**Directions**
1. In the post below on an affine generalization of the Schiffler point, where do the Euler lines of triangles BIaC, CIbA, AIcB concur?
2. Carry on the post about an affine generalization of the Schiffler point from the point where it stops.

===== Document

Affine stuff

      [Darij] Subject: An affine generalization of the Schiffler point

      It is well-known that if I is the incenter and Ia, Ib, Ic are the excenters of a triangle ABC, then     

      (1) the Euler lines of triangles BIC, CIA, AIB concur at the Schiffler point X(21).      

      (2) the Euler lines of triangles BIaC, CIbA, AIcB concur at the point X(100).

      These both properties can be generalized as follows:

      Let P be a point with homogeneous barycentrics ( x : y : z ), and let PaPbPc be its anticevian triangle. Call Ma, Mb, Mc the midpoints of PPa, PPb, PPc, call Ga, Gb, Gc the centroids of the triangles BPC, CPA, APB, and Ha, Hb, Hc the centroids of the triangles BPaC, CPbA, APcB.

      Then,

      (1) the lines MaGa, MbGb, McGc concur at the point with homogeneous barycentrics

            / x(y+z-x)   y(z+x-y)   z(x+y-z) \

           (  --------    :    --------   :   --------   ).

==========
===== Supplied data

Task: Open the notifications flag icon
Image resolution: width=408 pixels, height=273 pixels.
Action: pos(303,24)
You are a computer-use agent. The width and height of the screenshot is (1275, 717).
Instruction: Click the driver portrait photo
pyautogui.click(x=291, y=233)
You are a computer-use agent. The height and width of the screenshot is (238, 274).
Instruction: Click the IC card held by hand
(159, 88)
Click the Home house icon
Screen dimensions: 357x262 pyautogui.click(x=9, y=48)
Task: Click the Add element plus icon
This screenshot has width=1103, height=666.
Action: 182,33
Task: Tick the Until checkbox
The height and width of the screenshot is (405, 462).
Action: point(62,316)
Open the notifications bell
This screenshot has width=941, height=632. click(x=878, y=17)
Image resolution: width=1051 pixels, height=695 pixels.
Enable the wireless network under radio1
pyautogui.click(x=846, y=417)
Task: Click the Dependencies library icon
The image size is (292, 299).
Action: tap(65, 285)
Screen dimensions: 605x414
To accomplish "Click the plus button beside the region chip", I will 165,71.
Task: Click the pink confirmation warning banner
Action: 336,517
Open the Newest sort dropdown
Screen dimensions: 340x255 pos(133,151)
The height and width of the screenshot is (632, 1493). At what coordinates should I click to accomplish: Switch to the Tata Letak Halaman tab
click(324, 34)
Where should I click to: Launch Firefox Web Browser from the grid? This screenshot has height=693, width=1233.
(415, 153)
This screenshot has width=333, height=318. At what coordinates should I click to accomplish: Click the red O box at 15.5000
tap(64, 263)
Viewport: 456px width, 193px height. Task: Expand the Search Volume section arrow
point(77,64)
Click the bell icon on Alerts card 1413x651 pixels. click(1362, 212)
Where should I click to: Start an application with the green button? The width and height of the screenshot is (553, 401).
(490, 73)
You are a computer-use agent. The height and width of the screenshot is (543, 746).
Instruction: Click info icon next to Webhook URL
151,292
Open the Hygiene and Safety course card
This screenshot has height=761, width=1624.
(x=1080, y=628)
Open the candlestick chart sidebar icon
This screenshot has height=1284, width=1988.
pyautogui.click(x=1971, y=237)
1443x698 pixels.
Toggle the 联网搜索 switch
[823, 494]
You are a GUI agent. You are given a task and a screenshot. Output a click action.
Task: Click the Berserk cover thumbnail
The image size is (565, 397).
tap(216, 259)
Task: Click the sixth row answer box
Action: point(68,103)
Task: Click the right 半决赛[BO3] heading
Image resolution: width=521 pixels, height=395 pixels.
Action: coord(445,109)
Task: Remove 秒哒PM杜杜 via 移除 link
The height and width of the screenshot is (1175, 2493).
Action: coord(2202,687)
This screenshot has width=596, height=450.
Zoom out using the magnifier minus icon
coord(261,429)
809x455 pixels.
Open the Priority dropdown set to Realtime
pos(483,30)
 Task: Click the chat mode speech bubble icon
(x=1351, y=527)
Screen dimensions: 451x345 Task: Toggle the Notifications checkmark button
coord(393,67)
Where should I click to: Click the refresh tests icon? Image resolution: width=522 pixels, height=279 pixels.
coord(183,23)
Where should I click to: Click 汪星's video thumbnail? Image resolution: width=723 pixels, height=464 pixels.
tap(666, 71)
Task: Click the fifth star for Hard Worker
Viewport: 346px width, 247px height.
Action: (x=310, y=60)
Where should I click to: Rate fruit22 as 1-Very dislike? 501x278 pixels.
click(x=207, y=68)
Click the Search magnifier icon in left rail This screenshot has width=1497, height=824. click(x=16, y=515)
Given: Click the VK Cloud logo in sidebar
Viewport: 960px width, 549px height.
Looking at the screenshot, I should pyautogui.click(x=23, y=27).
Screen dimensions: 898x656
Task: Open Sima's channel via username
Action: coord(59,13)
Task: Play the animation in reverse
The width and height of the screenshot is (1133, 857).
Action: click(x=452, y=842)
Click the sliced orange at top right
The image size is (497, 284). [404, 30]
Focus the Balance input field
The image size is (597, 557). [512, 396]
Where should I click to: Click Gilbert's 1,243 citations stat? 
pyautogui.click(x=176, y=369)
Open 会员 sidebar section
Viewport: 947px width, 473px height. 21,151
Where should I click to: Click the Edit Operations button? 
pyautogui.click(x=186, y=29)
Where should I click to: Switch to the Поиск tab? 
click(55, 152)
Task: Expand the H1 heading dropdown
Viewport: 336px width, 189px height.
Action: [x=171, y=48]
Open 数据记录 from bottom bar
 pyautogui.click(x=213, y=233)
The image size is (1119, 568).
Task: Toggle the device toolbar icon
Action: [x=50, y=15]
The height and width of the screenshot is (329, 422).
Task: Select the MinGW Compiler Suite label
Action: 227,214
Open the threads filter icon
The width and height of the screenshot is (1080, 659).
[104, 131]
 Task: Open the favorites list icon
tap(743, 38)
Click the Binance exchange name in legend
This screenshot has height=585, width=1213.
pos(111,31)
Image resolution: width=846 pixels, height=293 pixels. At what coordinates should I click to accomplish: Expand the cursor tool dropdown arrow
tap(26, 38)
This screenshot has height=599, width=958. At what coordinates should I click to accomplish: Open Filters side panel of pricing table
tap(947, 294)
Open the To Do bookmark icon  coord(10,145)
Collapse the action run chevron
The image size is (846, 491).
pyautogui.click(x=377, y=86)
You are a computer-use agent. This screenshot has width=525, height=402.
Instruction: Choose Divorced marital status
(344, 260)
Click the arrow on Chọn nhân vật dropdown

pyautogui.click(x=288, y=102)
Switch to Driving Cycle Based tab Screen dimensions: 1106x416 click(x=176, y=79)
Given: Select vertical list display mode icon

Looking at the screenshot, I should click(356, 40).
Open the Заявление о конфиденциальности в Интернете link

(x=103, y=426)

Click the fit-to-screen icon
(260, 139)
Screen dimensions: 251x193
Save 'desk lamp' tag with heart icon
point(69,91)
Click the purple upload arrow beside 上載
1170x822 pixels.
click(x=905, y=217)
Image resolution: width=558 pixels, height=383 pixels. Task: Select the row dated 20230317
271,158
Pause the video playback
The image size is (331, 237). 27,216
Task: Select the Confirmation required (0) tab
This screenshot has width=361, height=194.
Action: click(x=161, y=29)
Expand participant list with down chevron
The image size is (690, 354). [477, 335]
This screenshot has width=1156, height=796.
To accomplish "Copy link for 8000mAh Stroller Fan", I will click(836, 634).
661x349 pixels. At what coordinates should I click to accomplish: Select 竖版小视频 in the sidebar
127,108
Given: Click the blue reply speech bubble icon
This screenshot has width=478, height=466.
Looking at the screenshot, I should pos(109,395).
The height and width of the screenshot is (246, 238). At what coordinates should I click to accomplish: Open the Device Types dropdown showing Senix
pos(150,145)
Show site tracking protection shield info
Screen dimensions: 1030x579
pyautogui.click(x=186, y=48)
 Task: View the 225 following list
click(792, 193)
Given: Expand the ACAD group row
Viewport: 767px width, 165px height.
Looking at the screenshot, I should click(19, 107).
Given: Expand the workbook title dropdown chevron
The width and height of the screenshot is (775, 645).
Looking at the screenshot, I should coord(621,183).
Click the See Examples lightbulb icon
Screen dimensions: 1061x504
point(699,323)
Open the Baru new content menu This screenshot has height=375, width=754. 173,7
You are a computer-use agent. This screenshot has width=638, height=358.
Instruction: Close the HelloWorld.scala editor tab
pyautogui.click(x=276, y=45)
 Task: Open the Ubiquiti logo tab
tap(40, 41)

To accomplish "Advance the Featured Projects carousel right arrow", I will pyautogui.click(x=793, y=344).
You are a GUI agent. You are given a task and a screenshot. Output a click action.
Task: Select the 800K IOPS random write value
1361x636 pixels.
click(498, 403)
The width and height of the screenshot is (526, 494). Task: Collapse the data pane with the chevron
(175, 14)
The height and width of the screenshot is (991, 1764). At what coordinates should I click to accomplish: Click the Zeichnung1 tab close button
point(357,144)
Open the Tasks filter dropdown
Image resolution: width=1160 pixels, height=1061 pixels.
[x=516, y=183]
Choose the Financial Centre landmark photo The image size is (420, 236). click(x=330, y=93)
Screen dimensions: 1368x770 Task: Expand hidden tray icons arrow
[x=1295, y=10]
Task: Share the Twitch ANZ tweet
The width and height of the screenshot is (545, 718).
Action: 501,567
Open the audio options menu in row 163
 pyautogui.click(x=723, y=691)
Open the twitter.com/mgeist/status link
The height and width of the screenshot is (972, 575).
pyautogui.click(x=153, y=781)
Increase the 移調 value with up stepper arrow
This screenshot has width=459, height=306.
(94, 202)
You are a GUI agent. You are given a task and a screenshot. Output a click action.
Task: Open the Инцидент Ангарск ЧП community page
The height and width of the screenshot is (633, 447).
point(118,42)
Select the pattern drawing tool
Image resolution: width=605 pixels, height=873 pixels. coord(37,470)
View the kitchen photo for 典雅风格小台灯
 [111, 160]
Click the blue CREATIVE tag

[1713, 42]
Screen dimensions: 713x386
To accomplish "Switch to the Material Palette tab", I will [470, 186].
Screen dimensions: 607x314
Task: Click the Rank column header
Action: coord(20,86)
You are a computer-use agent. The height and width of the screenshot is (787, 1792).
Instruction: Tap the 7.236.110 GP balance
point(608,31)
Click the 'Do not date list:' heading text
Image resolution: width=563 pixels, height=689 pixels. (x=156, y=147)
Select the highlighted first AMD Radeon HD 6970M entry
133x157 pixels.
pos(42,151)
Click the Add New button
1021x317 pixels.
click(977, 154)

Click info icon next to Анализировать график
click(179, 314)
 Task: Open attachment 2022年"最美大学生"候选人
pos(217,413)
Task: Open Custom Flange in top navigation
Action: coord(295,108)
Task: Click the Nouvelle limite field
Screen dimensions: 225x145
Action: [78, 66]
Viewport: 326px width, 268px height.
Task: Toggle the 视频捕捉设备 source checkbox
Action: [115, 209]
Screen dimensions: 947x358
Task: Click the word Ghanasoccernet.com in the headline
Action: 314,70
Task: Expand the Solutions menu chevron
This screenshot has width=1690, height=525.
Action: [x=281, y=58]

==========

**Answers in order**
1. At the point X(100).

2.
            \    y+z            z+x          x+y     /

      (2) the lines MaHa, MbHb, McHc concur at the point with homogeneous barycentrics

            /  x      y       z  \

           (  ---  :  ---  :  ---  ).

            \ y-z   z-x    x-y /

      These affine theorems indeed generalize the Schiffler results, because:

      In the case P = I, we can easily show that Ma, Mb, Mc are the circumcenters of triangles BIC, CIA, AIB, but also the circumcenters of triangles BIaC, CIbA, AIcB simultaneously. Then we infer that the lines MaGa, MbGb, McGc are the Euler lines of triangles BIC, CIA, AIB, while the lines MaHa, MbHb, McHc are the Euler lines of triangles BIaC, CIbA, AIcB.

      By the way, for every P, if Na, Nb, Nc are the midpoints of segments BC, CA, AB, then the lines MaNa, MbNb, McNc also concur, and the point of concurrence has homogeneous barycentrics

                                       ( x(y+z-x) : y(z+x-y) : z(x+y-z) ).

      For P = K, this is the circumcenter of triangle ABC.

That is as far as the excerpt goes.